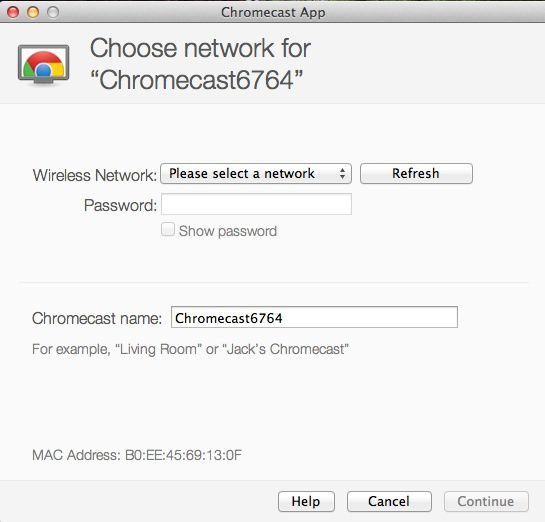The image size is (545, 522).
Task: Click the "Choose network for Chromecast6764" heading
Action: click(200, 64)
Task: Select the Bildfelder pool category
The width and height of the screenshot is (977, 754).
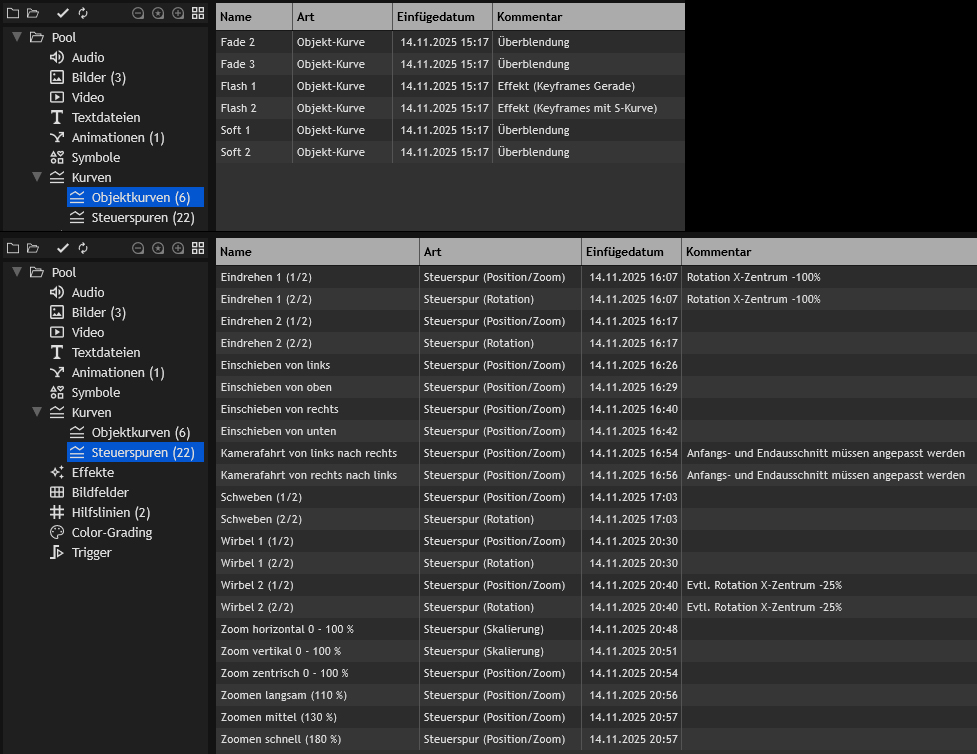Action: [x=99, y=493]
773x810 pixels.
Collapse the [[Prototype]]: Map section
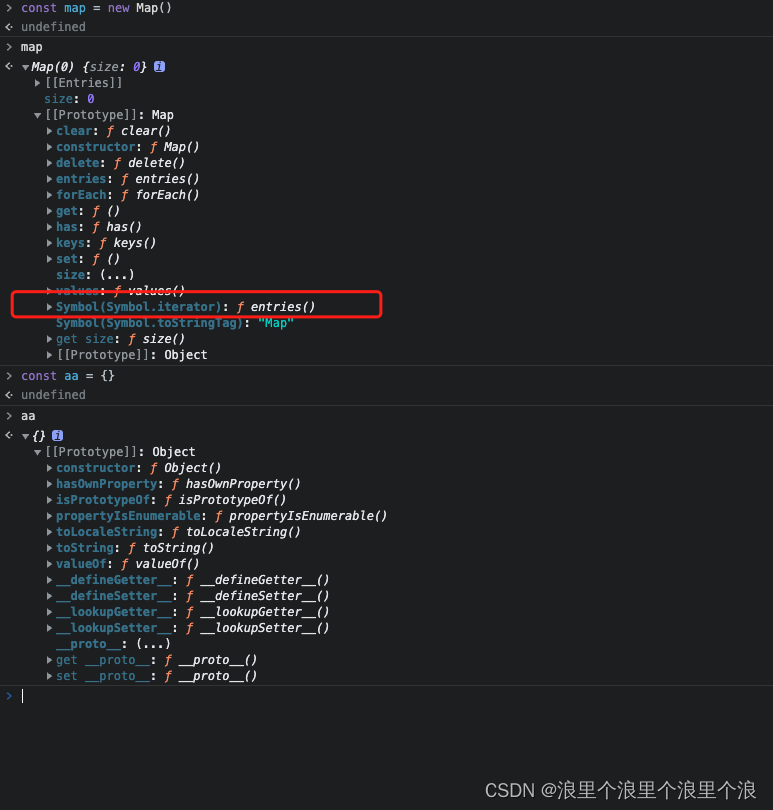(x=38, y=114)
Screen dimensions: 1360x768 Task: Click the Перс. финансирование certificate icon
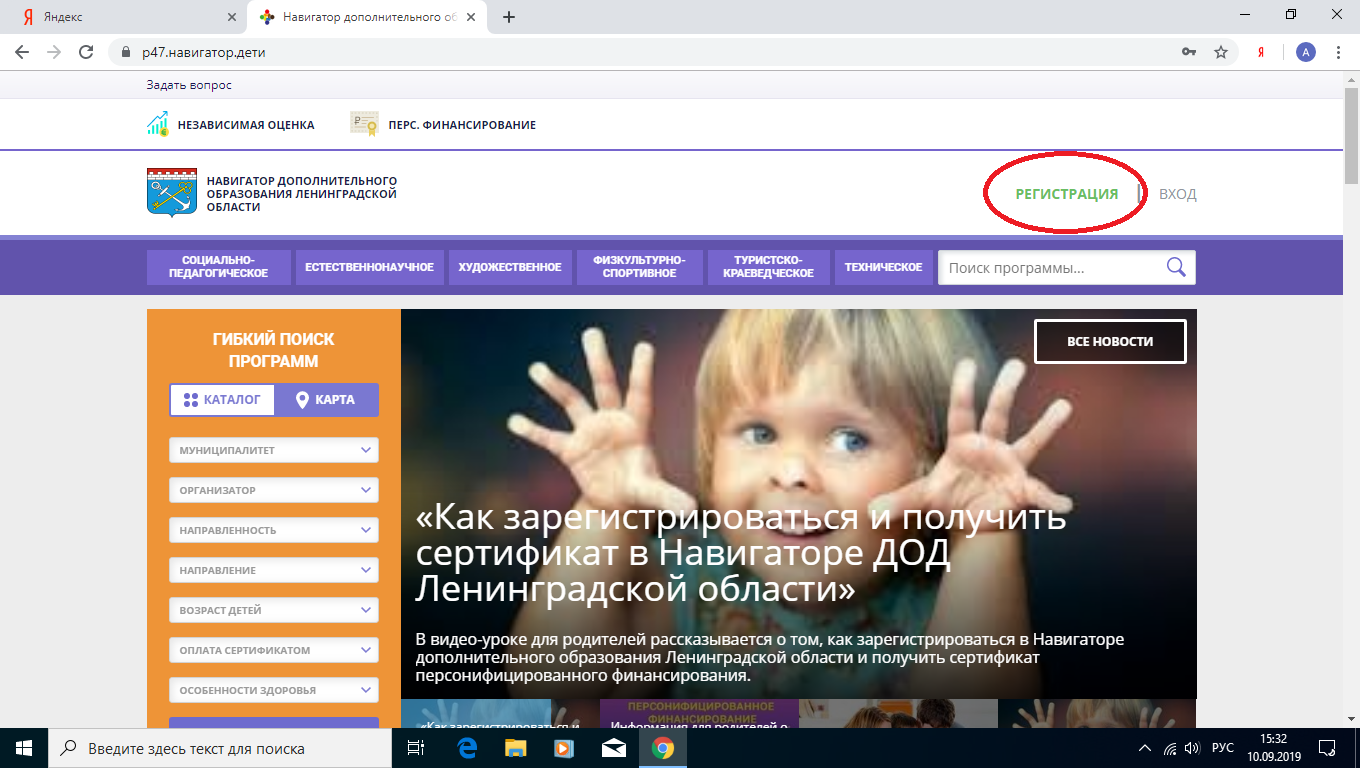[x=364, y=124]
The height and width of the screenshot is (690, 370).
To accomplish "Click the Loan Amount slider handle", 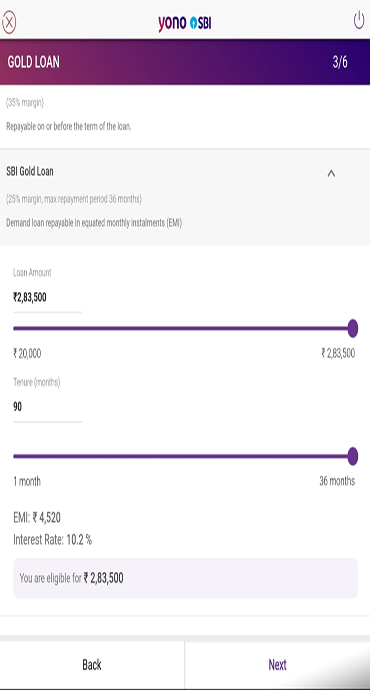I will coord(352,329).
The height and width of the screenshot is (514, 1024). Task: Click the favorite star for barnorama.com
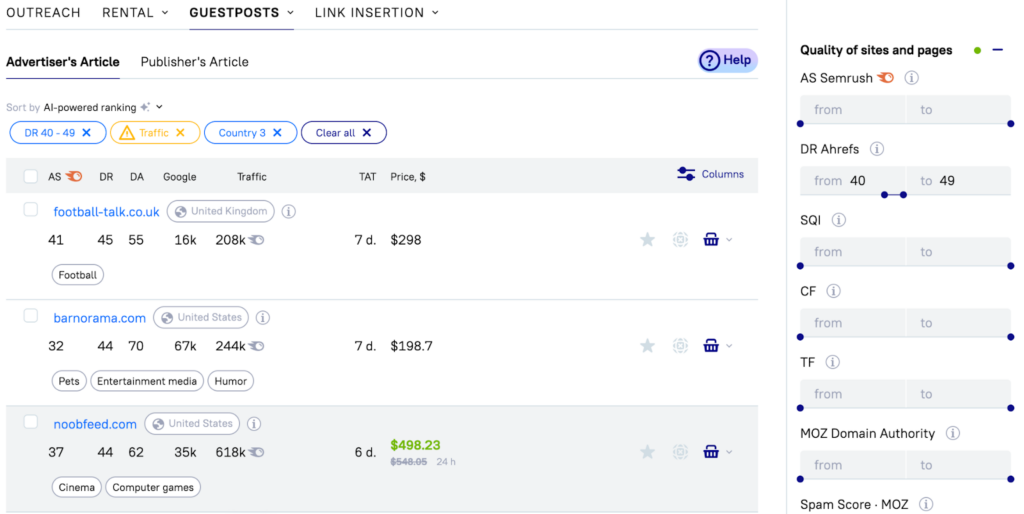coord(647,346)
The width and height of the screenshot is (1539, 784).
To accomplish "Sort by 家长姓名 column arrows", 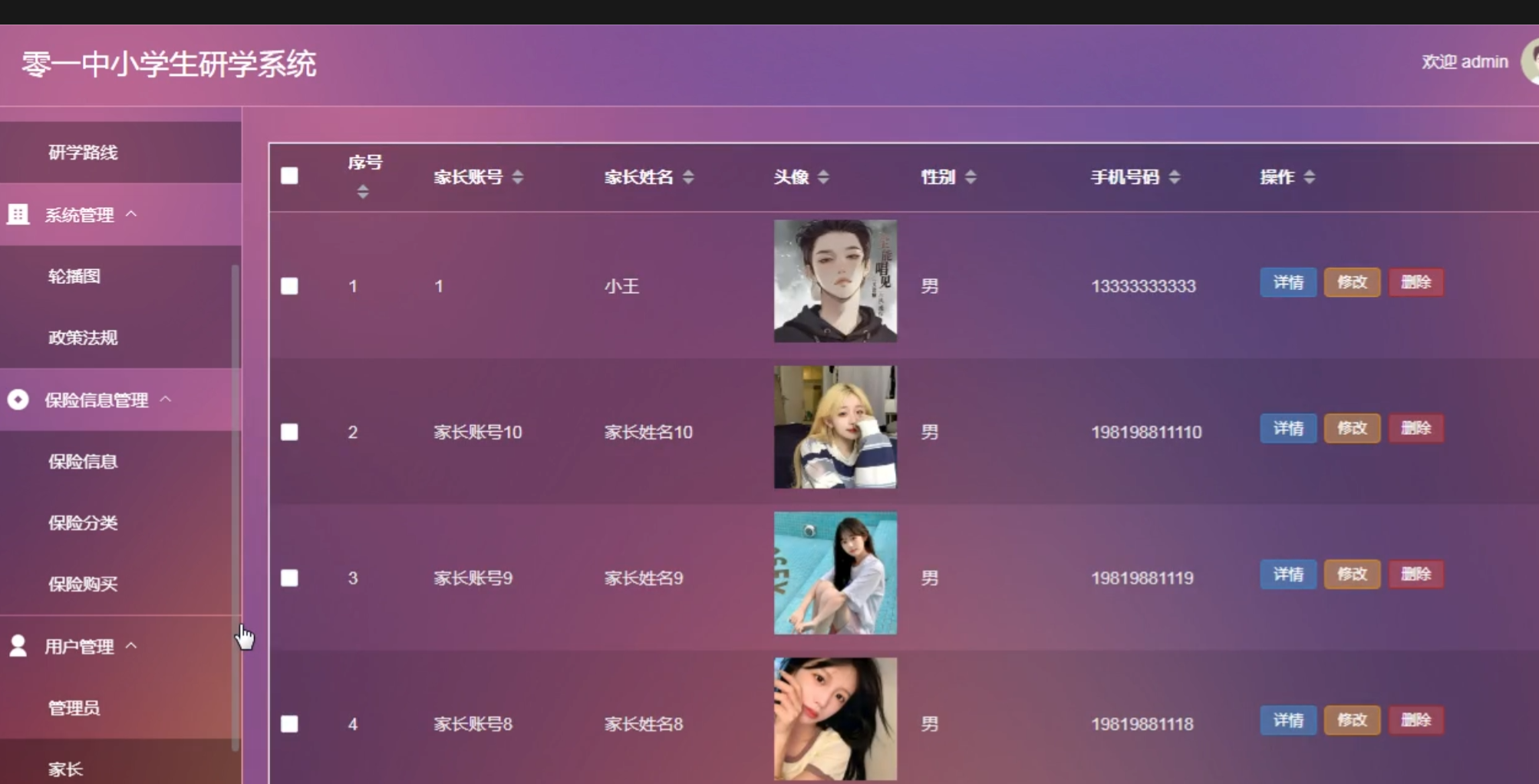I will click(x=688, y=177).
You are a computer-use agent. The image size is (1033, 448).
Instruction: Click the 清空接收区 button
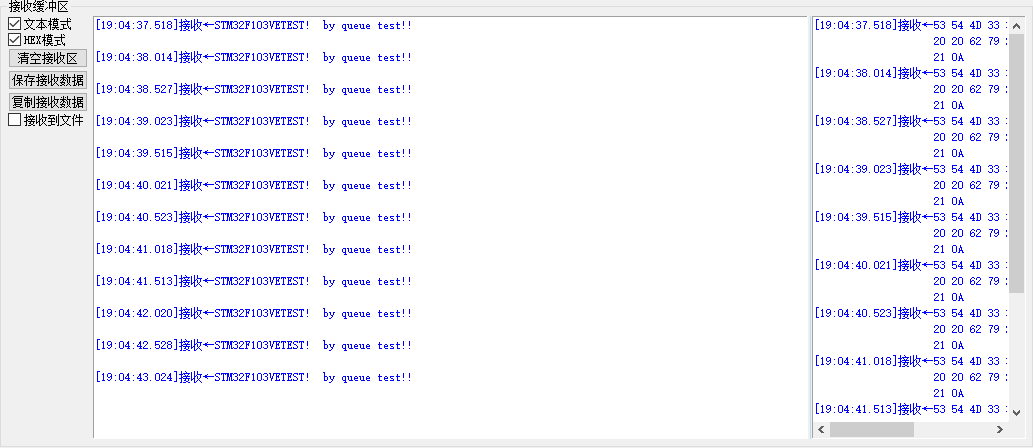point(47,59)
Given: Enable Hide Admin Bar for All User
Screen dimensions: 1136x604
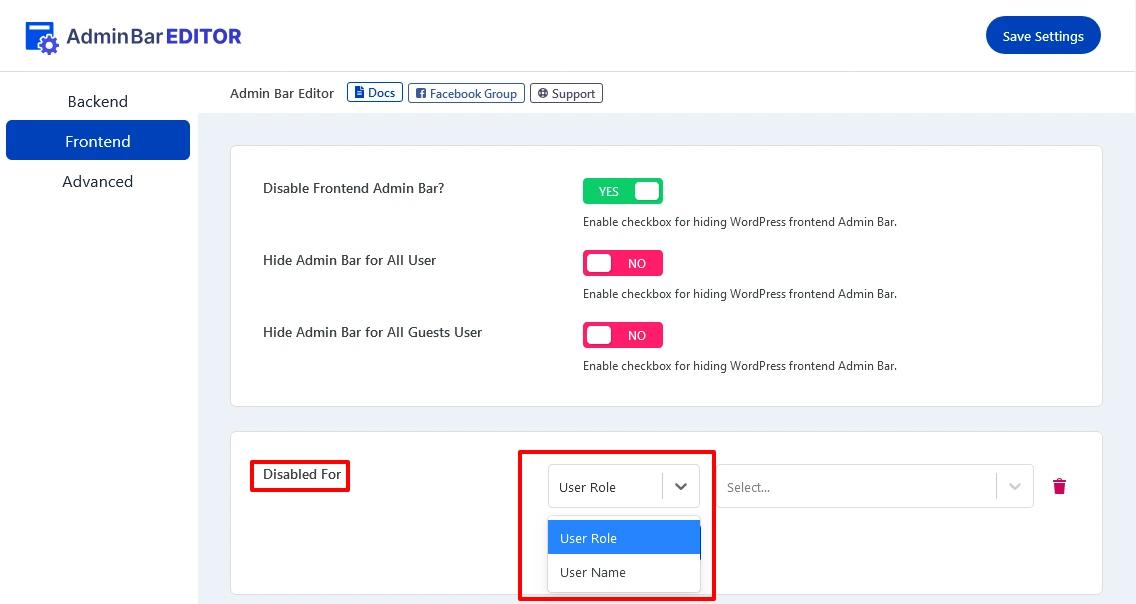Looking at the screenshot, I should click(x=622, y=263).
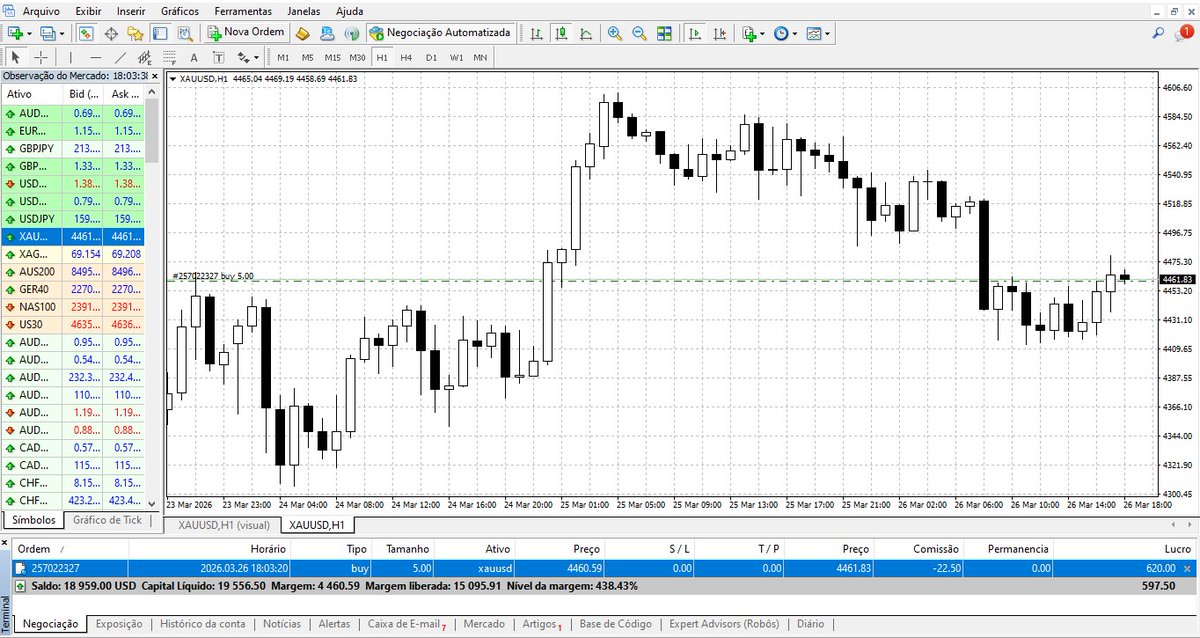This screenshot has width=1200, height=638.
Task: Toggle Negociação Automatizada on or off
Action: click(441, 33)
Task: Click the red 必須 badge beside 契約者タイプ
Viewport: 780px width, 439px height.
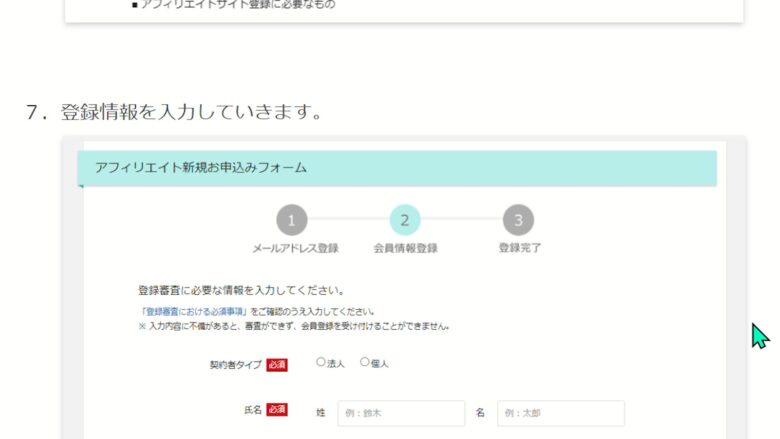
★ ★ ★
Instructions for the task: "Task: Select the Bildfelder pool category" marks the first line to copy, and "The height and width of the screenshot is (690, 370)." marks the last. Repeat that stretch above exactly, with no pictures.

Exercise output:
Task: Select the Bildfelder pool category
The width and height of the screenshot is (977, 754).
Action: [x=99, y=493]
773x810 pixels.
Collapse the [[Prototype]]: Map section
(x=38, y=114)
Screen dimensions: 1360x768 Task: Click the Перс. финансирование certificate icon
[x=364, y=124]
The height and width of the screenshot is (690, 370).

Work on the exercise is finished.